== Segment start ==

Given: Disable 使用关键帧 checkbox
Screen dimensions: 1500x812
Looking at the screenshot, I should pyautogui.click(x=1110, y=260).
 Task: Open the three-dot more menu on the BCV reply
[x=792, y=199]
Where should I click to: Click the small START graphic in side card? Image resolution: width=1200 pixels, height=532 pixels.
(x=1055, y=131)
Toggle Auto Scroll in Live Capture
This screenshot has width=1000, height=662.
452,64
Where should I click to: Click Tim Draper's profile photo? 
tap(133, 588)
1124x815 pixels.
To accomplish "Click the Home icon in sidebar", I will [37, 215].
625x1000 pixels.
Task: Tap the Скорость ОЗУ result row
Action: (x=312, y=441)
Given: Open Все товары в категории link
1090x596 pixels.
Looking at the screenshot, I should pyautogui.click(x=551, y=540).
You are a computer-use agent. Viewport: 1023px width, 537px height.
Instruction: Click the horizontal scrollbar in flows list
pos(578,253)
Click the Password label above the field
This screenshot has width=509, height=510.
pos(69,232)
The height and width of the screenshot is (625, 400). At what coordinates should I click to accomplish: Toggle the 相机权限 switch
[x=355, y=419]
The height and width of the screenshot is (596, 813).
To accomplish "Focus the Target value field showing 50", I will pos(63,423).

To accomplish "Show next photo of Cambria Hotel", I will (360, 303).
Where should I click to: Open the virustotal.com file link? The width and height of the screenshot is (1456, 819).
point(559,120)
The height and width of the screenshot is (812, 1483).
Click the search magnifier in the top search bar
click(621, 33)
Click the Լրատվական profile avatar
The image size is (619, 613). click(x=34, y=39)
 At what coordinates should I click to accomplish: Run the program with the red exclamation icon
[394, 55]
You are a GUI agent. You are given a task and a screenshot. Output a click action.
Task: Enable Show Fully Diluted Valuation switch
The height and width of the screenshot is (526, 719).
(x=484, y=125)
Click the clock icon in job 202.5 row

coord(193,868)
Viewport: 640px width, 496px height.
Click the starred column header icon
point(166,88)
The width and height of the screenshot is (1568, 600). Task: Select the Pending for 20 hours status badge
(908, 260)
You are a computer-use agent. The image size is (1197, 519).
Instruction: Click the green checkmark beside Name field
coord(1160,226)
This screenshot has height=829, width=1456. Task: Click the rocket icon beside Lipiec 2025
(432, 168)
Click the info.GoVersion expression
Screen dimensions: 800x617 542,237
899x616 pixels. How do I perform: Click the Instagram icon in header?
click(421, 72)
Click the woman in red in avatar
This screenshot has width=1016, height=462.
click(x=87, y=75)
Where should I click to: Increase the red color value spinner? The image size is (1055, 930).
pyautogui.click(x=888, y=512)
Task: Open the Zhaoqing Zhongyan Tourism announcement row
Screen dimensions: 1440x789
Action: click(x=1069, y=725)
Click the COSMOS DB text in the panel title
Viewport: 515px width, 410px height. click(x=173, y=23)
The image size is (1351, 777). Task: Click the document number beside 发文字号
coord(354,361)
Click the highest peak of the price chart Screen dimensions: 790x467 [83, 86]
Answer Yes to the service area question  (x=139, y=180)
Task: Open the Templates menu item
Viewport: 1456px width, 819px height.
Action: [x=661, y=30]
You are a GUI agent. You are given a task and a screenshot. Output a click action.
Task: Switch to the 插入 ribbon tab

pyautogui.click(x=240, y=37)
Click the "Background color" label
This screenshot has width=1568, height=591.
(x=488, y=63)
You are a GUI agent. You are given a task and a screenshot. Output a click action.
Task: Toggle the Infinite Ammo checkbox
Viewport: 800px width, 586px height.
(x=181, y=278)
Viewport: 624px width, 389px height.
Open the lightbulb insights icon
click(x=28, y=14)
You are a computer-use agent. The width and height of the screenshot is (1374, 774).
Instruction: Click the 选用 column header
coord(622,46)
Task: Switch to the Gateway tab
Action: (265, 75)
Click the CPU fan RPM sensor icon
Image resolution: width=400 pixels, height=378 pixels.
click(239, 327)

== Segment end ==

TASK REQUIREMENTS = Start at the top line of the records and retype them all exactly.

EXERCISE RESULT =
Given: Disable 使用关键帧 checkbox
Screen dimensions: 1500x812
Looking at the screenshot, I should pyautogui.click(x=1110, y=260).
 Task: Open the three-dot more menu on the BCV reply
[x=792, y=199]
Where should I click to: Click the small START graphic in side card? Image resolution: width=1200 pixels, height=532 pixels.
(x=1055, y=131)
Toggle Auto Scroll in Live Capture
This screenshot has width=1000, height=662.
452,64
Where should I click to: Click Tim Draper's profile photo? 
tap(133, 588)
1124x815 pixels.
To accomplish "Click the Home icon in sidebar", I will [37, 215].
625x1000 pixels.
Task: Tap the Скорость ОЗУ result row
Action: (x=312, y=441)
Given: Open Все товары в категории link
1090x596 pixels.
Looking at the screenshot, I should pyautogui.click(x=551, y=540).
You are a computer-use agent. Viewport: 1023px width, 537px height.
Instruction: Click the horizontal scrollbar in flows list
pos(578,253)
Click the Password label above the field
This screenshot has width=509, height=510.
pos(69,232)
The height and width of the screenshot is (625, 400). At what coordinates should I click to accomplish: Toggle the 相机权限 switch
[x=355, y=419]
The height and width of the screenshot is (596, 813).
To accomplish "Focus the Target value field showing 50", I will pos(63,423).

To accomplish "Show next photo of Cambria Hotel", I will (360, 303).
Where should I click to: Open the virustotal.com file link? The width and height of the screenshot is (1456, 819).
point(559,120)
The height and width of the screenshot is (812, 1483).
Click the search magnifier in the top search bar
click(621, 33)
Click the Լրատվական profile avatar
The image size is (619, 613). click(x=34, y=39)
 At what coordinates should I click to accomplish: Run the program with the red exclamation icon
[394, 55]
You are a GUI agent. You are given a task and a screenshot. Output a click action.
Task: Enable Show Fully Diluted Valuation switch
The height and width of the screenshot is (526, 719).
(x=484, y=125)
Click the clock icon in job 202.5 row

coord(193,868)
Viewport: 640px width, 496px height.
Click the starred column header icon
point(166,88)
The width and height of the screenshot is (1568, 600). Task: Select the Pending for 20 hours status badge
(908, 260)
You are a computer-use agent. The image size is (1197, 519).
Instruction: Click the green checkmark beside Name field
coord(1160,226)
This screenshot has height=829, width=1456. Task: Click the rocket icon beside Lipiec 2025
(432, 168)
Click the info.GoVersion expression
Screen dimensions: 800x617 542,237
899x616 pixels. How do I perform: Click the Instagram icon in header?
click(421, 72)
Click the woman in red in avatar
This screenshot has width=1016, height=462.
click(x=87, y=75)
Where should I click to: Increase the red color value spinner? The image size is (1055, 930).
pyautogui.click(x=888, y=512)
Task: Open the Zhaoqing Zhongyan Tourism announcement row
Screen dimensions: 1440x789
Action: click(x=1069, y=725)
Click the COSMOS DB text in the panel title
Viewport: 515px width, 410px height. click(x=173, y=23)
The image size is (1351, 777). Task: Click the document number beside 发文字号
coord(354,361)
Click the highest peak of the price chart Screen dimensions: 790x467 [83, 86]
Answer Yes to the service area question  (x=139, y=180)
Task: Open the Templates menu item
Viewport: 1456px width, 819px height.
Action: [x=661, y=30]
You are a GUI agent. You are given a task and a screenshot. Output a click action.
Task: Switch to the 插入 ribbon tab

pyautogui.click(x=240, y=37)
Click the "Background color" label
This screenshot has width=1568, height=591.
(x=488, y=63)
You are a GUI agent. You are given a task and a screenshot. Output a click action.
Task: Toggle the Infinite Ammo checkbox
Viewport: 800px width, 586px height.
(x=181, y=278)
Viewport: 624px width, 389px height.
Open the lightbulb insights icon
click(x=28, y=14)
You are a computer-use agent. The width and height of the screenshot is (1374, 774).
Instruction: Click the 选用 column header
coord(622,46)
Task: Switch to the Gateway tab
Action: (265, 75)
Click the CPU fan RPM sensor icon
Image resolution: width=400 pixels, height=378 pixels.
click(239, 327)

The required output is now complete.